> Aim of the exercise
Below are records; output all of them exactly.

> Information given
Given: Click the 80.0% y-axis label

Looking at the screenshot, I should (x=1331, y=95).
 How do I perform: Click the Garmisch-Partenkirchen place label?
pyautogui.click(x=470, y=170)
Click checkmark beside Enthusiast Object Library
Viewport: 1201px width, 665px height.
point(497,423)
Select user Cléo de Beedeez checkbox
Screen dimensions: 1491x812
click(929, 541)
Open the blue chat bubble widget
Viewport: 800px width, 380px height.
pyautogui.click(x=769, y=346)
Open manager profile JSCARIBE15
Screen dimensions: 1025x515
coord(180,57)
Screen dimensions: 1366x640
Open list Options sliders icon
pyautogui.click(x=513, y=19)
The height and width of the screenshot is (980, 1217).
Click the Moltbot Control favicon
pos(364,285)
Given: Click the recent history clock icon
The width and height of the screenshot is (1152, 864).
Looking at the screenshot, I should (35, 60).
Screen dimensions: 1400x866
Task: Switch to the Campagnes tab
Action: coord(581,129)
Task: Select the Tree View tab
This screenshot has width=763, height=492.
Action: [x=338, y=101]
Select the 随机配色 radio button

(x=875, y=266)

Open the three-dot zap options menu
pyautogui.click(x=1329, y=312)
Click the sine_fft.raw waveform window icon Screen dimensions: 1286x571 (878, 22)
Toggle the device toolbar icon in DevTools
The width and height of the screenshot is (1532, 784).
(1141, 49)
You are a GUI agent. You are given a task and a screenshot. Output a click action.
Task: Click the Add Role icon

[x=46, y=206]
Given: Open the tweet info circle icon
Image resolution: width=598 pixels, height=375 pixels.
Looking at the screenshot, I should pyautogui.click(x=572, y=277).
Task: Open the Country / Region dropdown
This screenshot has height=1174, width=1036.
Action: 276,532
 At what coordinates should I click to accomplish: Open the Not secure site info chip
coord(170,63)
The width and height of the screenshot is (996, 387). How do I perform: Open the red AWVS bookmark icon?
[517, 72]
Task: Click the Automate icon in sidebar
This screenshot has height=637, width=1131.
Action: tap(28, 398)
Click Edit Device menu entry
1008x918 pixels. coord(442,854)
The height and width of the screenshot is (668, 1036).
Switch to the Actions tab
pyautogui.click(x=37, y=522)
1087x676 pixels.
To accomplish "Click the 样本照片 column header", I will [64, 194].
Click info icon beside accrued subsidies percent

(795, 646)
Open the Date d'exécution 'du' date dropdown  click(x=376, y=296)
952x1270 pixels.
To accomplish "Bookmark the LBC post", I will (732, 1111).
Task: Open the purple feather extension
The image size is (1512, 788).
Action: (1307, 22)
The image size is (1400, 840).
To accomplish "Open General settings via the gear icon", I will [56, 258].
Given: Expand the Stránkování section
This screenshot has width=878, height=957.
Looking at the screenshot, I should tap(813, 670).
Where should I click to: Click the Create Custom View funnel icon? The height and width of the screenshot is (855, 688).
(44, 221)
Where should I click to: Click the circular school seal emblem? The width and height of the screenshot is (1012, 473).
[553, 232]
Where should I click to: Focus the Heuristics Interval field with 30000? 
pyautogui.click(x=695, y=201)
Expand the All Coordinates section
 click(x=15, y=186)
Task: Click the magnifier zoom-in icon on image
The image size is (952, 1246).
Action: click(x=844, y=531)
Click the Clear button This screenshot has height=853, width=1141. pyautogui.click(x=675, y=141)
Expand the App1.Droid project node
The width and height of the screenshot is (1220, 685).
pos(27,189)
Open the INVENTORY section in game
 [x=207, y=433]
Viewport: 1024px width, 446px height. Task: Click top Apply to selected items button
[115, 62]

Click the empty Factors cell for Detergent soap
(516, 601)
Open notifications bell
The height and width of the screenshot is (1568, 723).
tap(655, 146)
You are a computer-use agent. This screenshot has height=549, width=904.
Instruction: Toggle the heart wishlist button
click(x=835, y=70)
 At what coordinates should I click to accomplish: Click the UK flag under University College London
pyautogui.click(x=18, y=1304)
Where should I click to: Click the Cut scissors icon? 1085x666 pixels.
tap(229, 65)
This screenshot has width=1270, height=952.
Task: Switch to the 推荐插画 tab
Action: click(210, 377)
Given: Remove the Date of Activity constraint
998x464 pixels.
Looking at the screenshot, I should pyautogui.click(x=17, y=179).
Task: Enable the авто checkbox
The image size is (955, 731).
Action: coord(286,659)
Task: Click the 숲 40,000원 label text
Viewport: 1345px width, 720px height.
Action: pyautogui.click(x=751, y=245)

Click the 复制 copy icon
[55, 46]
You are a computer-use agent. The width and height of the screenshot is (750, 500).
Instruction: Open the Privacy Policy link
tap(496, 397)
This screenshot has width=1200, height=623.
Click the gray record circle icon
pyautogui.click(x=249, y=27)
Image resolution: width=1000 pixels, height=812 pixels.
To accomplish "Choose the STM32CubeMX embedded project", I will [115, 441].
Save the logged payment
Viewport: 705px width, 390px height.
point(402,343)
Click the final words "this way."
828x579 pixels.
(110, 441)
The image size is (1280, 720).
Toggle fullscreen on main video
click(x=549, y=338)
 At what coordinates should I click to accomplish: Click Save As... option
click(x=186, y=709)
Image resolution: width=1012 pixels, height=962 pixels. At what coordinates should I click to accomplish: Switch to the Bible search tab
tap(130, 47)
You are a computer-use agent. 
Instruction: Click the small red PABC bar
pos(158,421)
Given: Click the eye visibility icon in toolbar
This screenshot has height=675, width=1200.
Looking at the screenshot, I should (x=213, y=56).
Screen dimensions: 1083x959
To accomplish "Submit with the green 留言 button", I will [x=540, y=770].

> Exercise solution
Given: Click the 80.0% y-axis label

Looking at the screenshot, I should (x=1331, y=95).
 How do I perform: Click the Garmisch-Partenkirchen place label?
pyautogui.click(x=470, y=170)
Click checkmark beside Enthusiast Object Library
Viewport: 1201px width, 665px height.
point(497,423)
Select user Cléo de Beedeez checkbox
Screen dimensions: 1491x812
click(929, 541)
Open the blue chat bubble widget
Viewport: 800px width, 380px height.
pyautogui.click(x=769, y=346)
Open manager profile JSCARIBE15
Screen dimensions: 1025x515
coord(180,57)
Screen dimensions: 1366x640
Open list Options sliders icon
pyautogui.click(x=513, y=19)
The height and width of the screenshot is (980, 1217).
Click the Moltbot Control favicon
pos(364,285)
Given: Click the recent history clock icon
The width and height of the screenshot is (1152, 864).
Looking at the screenshot, I should (35, 60).
Screen dimensions: 1400x866
Task: Switch to the Campagnes tab
Action: coord(581,129)
Task: Select the Tree View tab
This screenshot has width=763, height=492.
Action: [x=338, y=101]
Select the 随机配色 radio button

(x=875, y=266)

Open the three-dot zap options menu
pyautogui.click(x=1329, y=312)
Click the sine_fft.raw waveform window icon Screen dimensions: 1286x571 (878, 22)
Toggle the device toolbar icon in DevTools
The width and height of the screenshot is (1532, 784).
(1141, 49)
You are a GUI agent. You are given a task and a screenshot. Output a click action.
Task: Click the Add Role icon

[x=46, y=206]
Given: Open the tweet info circle icon
Image resolution: width=598 pixels, height=375 pixels.
Looking at the screenshot, I should pyautogui.click(x=572, y=277).
Task: Open the Country / Region dropdown
This screenshot has height=1174, width=1036.
Action: 276,532
 At what coordinates should I click to accomplish: Open the Not secure site info chip
coord(170,63)
The width and height of the screenshot is (996, 387). How do I perform: Open the red AWVS bookmark icon?
[517, 72]
Task: Click the Automate icon in sidebar
This screenshot has height=637, width=1131.
Action: tap(28, 398)
Click Edit Device menu entry
1008x918 pixels. coord(442,854)
The height and width of the screenshot is (668, 1036).
Switch to the Actions tab
pyautogui.click(x=37, y=522)
1087x676 pixels.
To accomplish "Click the 样本照片 column header", I will [64, 194].
Click info icon beside accrued subsidies percent

(795, 646)
Open the Date d'exécution 'du' date dropdown  click(x=376, y=296)
952x1270 pixels.
To accomplish "Bookmark the LBC post", I will (732, 1111).
Task: Open the purple feather extension
The image size is (1512, 788).
Action: (1307, 22)
The image size is (1400, 840).
To accomplish "Open General settings via the gear icon", I will [56, 258].
Given: Expand the Stránkování section
This screenshot has width=878, height=957.
Looking at the screenshot, I should tap(813, 670).
Where should I click to: Click the Create Custom View funnel icon? The height and width of the screenshot is (855, 688).
(44, 221)
Where should I click to: Click the circular school seal emblem? The width and height of the screenshot is (1012, 473).
[553, 232]
Where should I click to: Focus the Heuristics Interval field with 30000? 
pyautogui.click(x=695, y=201)
Expand the All Coordinates section
 click(x=15, y=186)
Task: Click the magnifier zoom-in icon on image
The image size is (952, 1246).
Action: click(x=844, y=531)
Click the Clear button This screenshot has height=853, width=1141. pyautogui.click(x=675, y=141)
Expand the App1.Droid project node
The width and height of the screenshot is (1220, 685).
pos(27,189)
Open the INVENTORY section in game
 [x=207, y=433]
Viewport: 1024px width, 446px height. Task: Click top Apply to selected items button
[115, 62]

Click the empty Factors cell for Detergent soap
(516, 601)
Open notifications bell
The height and width of the screenshot is (1568, 723).
tap(655, 146)
You are a computer-use agent. This screenshot has height=549, width=904.
Instruction: Toggle the heart wishlist button
click(x=835, y=70)
 At what coordinates should I click to accomplish: Click the UK flag under University College London
pyautogui.click(x=18, y=1304)
Where should I click to: Click the Cut scissors icon? 1085x666 pixels.
tap(229, 65)
This screenshot has width=1270, height=952.
Task: Switch to the 推荐插画 tab
Action: click(210, 377)
Given: Remove the Date of Activity constraint
998x464 pixels.
Looking at the screenshot, I should pyautogui.click(x=17, y=179).
Task: Enable the авто checkbox
The image size is (955, 731).
Action: coord(286,659)
Task: Click the 숲 40,000원 label text
Viewport: 1345px width, 720px height.
Action: pyautogui.click(x=751, y=245)

Click the 复制 copy icon
[55, 46]
You are a computer-use agent. The width and height of the screenshot is (750, 500).
Instruction: Open the Privacy Policy link
tap(496, 397)
This screenshot has width=1200, height=623.
Click the gray record circle icon
pyautogui.click(x=249, y=27)
Image resolution: width=1000 pixels, height=812 pixels.
To accomplish "Choose the STM32CubeMX embedded project", I will [115, 441].
Save the logged payment
Viewport: 705px width, 390px height.
point(402,343)
Click the final words "this way."
828x579 pixels.
(110, 441)
The image size is (1280, 720).
Toggle fullscreen on main video
click(x=549, y=338)
 At what coordinates should I click to accomplish: Click Save As... option
click(x=186, y=709)
Image resolution: width=1012 pixels, height=962 pixels. At what coordinates should I click to accomplish: Switch to the Bible search tab
tap(130, 47)
You are a computer-use agent. 
Instruction: Click the small red PABC bar
pos(158,421)
Given: Click the eye visibility icon in toolbar
This screenshot has height=675, width=1200.
Looking at the screenshot, I should (x=213, y=56).
Screen dimensions: 1083x959
To accomplish "Submit with the green 留言 button", I will [x=540, y=770].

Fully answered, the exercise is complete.